Nationality: Russian

“Technically, every work of art comes into being in the same way as the cosmos – by means of catastrophes, which ultimately create out of the cacophony of the various instruments that symphony we call the music of the spheres. The creation of the work of art is the creation of the world.” Wassily Kandinsky.

Wassily Kandinsky was born in Moscow where he studied economics, law and ethnography there. In 1889, upon receiving a commission by the Russian Imperial Society of Friends of Natural History, Anthropology and Ethnography, Kandinsky embarked on a solo expedition to the remote Vologda province where he was impressed by native folk art. After being deeply moved by Monet’s ‘Haystack’ in 1896, he moved to Munich to study painting. From 1901 to 1904, Kandinsky was heavily involved in the Phalanx exhibition society.

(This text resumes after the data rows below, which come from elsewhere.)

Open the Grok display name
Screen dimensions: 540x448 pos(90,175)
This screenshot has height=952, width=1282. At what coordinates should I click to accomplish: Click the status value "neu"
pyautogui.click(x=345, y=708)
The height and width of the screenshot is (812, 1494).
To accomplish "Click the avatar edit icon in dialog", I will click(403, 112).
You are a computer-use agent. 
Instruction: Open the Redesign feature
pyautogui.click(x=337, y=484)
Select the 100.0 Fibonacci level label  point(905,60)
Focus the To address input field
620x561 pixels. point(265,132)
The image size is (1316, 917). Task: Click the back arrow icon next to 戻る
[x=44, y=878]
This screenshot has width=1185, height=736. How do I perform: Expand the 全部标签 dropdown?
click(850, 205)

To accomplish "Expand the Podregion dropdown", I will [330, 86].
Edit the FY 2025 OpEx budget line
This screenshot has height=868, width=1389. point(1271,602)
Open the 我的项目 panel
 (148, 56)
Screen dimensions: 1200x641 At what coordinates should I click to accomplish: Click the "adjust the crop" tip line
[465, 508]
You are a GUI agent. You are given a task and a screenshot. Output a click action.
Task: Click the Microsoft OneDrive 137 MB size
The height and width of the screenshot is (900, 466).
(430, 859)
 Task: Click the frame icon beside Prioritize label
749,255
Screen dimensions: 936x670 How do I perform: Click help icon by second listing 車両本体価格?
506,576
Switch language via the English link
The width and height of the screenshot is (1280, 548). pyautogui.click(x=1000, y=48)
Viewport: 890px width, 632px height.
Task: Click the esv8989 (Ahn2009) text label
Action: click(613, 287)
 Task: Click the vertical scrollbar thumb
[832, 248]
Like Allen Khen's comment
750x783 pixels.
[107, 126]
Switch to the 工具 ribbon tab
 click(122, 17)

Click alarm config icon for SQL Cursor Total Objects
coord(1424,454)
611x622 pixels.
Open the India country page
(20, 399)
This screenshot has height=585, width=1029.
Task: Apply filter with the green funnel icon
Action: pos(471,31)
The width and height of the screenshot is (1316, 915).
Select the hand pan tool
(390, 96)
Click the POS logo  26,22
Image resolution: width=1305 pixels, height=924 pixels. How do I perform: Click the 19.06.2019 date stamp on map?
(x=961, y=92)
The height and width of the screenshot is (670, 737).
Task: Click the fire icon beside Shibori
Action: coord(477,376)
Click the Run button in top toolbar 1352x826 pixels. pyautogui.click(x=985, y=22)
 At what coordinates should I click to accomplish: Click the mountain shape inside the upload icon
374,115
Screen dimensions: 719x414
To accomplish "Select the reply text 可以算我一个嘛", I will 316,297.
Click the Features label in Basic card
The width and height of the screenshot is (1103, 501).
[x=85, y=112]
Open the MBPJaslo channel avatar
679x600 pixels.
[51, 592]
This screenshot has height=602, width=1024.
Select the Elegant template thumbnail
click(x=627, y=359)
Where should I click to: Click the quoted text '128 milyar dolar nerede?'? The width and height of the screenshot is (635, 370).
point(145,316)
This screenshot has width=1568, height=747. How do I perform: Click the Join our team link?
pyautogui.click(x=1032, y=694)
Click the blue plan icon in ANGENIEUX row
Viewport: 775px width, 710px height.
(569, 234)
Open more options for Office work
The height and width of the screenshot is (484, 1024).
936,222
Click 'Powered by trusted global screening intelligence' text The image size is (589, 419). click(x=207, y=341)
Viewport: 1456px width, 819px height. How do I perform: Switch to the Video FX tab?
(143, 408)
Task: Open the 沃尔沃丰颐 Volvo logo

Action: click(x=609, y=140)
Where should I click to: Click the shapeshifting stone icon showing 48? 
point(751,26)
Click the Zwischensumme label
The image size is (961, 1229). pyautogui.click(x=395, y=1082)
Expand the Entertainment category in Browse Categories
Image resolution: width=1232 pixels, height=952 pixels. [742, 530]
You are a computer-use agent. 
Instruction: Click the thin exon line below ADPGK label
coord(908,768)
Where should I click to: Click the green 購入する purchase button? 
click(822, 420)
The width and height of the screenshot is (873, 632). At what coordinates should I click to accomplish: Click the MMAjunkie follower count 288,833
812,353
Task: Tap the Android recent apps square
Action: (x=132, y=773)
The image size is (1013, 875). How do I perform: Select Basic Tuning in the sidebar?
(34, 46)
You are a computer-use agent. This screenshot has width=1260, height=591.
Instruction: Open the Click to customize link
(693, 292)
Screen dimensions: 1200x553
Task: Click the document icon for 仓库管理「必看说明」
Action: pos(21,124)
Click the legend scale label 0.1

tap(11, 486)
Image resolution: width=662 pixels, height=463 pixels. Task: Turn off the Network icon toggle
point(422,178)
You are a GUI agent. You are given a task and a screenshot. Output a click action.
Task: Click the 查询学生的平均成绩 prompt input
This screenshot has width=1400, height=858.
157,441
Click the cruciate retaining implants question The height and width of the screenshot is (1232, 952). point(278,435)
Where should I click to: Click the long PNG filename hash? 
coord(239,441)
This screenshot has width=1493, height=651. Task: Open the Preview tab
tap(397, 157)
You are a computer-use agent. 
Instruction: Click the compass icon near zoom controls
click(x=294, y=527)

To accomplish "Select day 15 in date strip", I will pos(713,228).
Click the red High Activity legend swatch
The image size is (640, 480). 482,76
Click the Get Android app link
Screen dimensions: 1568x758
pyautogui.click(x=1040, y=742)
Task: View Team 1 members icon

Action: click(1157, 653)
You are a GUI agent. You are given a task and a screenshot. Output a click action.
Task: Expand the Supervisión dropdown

After this he lived in a number of locations around Europe.

In 1909 Kandinsky began what was to be his most powerful and ambitious project entitled ‘Compositions’. The first seven were produced between 1909 and 1913 and the final three in 1923, 1936 and 1939. At the same time he also commenced his ‘Impressions’ series, and both these projects were to be known as the ‘Improvisations’ series. In these he removed any representational aspects in order to work in a purely abstract form. In a collection of his writings Concerning the Spiritual in Art (first published in 1912), Kandinsky explained how mysticism and theosophy were important to his attempts to express deep emotions in his work. When his work was rejected by the Neue Künstlervereinigung group, he set up the Blaue Reiter (the Blue Rider group) in 1911 with Franz Marc and August Nache. For the next three years, Kandinsky produced an enormous amount of work and with a number of prestigious exhibitions around the world achieved considerable success. Paintings from this period include ‘Composition VI’ (1913) and ‘Light Picture’ (1913).

With the outbreak of the First World War, Kandinsky was forced to leave Munich and return to Russia where he became a respected teacher in various schools before taking up a post at the Bauhaus in 1922. Despite the geometrical precision that was the Bauhaus style, Kandinsky experimented with such forms as circles, triangles and uneven lines. In 1922 Kleine Welten was published containing examples of possibly Kandinsky’s finest work as a graphic artist, and at this time he broadened his artistic range to designing stage sets, costumes and ceramic tiles.

In both his writings and paintings, Kandinsky has been enormously influential. He was intrigued by the possibility of conveying a range of emotions through the variety of colours and lines he chose to use. Kandinsky was influenced by a great many styles throughout his career, such as Art Nouveau at the turn-of-the-century, Symbolism around 1910 in his interest in the similar effects caused by both colours and sounds, and Surrealism towards the end of his career in ‘Sky Blue’ (1940) for example. His many works continue to be exhibited in many galleries worldwide.